Tyler Cowen makes a series of excellent points in a recent post where he muses over the value of large model hallucinations. He notes that he would not like for these systems to stop hallucinating, since the hallucinations have value in representing something. What this something is, he suggests, could be our statistical average view of the world. Where a hallucination is factually wrong, it reveals a deeper pattern of ‘wrongness’ in our overall understanding of the world. Maybe, then, hallucinations can allow us to map areas of our understanding that are candidates for research, improvement and factual discovery?

‘Hallucination’ is not merely a large models phenomenon. People make things up too — a lot of the time, actually. You have surely done so as well at some point, when you did not know the answer to something – and you made, say, ‘an educated guess’. The educated guess is simply a statistical prediction given the knowledge you have trained on, and so exploring hallucinations will be a lot like exploring the nature of guessing.

A real question here is how guessing incorporates more than linguistic knowledge – and if our guessing is better or worse than that of language models. Can we guess better if we are embodied? Guessing might be a much more important mode of cognition than we have allowed for – and may provide a really helpful mental model for thinking about artificial intelligence; not as an omniscient being, but a different guesser.

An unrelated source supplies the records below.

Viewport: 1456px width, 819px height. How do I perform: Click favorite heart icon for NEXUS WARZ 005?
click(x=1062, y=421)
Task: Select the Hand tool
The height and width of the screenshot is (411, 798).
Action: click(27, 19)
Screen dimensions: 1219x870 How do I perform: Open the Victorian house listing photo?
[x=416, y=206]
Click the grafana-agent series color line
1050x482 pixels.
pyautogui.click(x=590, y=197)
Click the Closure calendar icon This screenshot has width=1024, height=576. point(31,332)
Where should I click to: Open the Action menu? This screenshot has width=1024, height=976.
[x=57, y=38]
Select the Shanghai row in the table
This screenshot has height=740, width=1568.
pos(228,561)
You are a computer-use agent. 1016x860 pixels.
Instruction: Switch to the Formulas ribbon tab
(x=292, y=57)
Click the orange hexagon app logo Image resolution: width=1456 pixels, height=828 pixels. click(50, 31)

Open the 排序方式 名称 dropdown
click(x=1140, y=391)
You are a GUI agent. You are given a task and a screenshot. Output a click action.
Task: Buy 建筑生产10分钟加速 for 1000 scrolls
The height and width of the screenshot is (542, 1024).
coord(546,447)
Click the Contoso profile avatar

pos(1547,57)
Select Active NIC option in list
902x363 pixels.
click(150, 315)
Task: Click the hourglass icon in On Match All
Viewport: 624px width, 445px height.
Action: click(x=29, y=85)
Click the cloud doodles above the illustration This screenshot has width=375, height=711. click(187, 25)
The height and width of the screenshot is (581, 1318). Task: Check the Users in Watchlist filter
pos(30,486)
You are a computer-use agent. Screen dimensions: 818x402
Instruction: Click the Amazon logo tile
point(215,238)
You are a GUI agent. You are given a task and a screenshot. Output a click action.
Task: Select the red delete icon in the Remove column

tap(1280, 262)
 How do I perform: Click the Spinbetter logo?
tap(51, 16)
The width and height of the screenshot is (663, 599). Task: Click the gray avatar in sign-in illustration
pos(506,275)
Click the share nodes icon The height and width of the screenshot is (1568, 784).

Our default position has been to assume that what these models do is that they predict the next word or set of words in any situation. This opens the possibility of thinking more carefully about the relationship between guessing and predicting — and where we do one and where we do another. In a closed setting, such as a game, we predict – and in an open setting, or open world, we guess – or something such. There is a need for some conceptual clarity here.

What are some ideas we could explore? Maybe the below.

  • A guess is a prediction with a certain probability range.
  • A guess is a prediction but without a probability assignment at all – and where no such assignment makes sense. I.e. guesses are about uncertainty and predictions about probability.
  • A guess is very different from a prediction in that it serves as a basis for our actions as it is made – we do not evaluate guesses as we evaluate predictions. (Somewhat unclear – what is the key we are getting at here? That guesses are reflected in actions?)
  • A guess is never about a single fact, but about a complex system.
  • A guess is about the unfolding of a narrative, a prediction is about an isolated proposition.
  • A guess is revealed prediction (as in when we say, thoughtfully, “I guess I believe he did not really mean it…”) through introspection.

There is more to be done here — linking up the statements we make about the future in ways that help create a grammar of the future and how we relate to it in different ways. This grammar now changes with the advent of more powerful artificial intelligence, perhaps?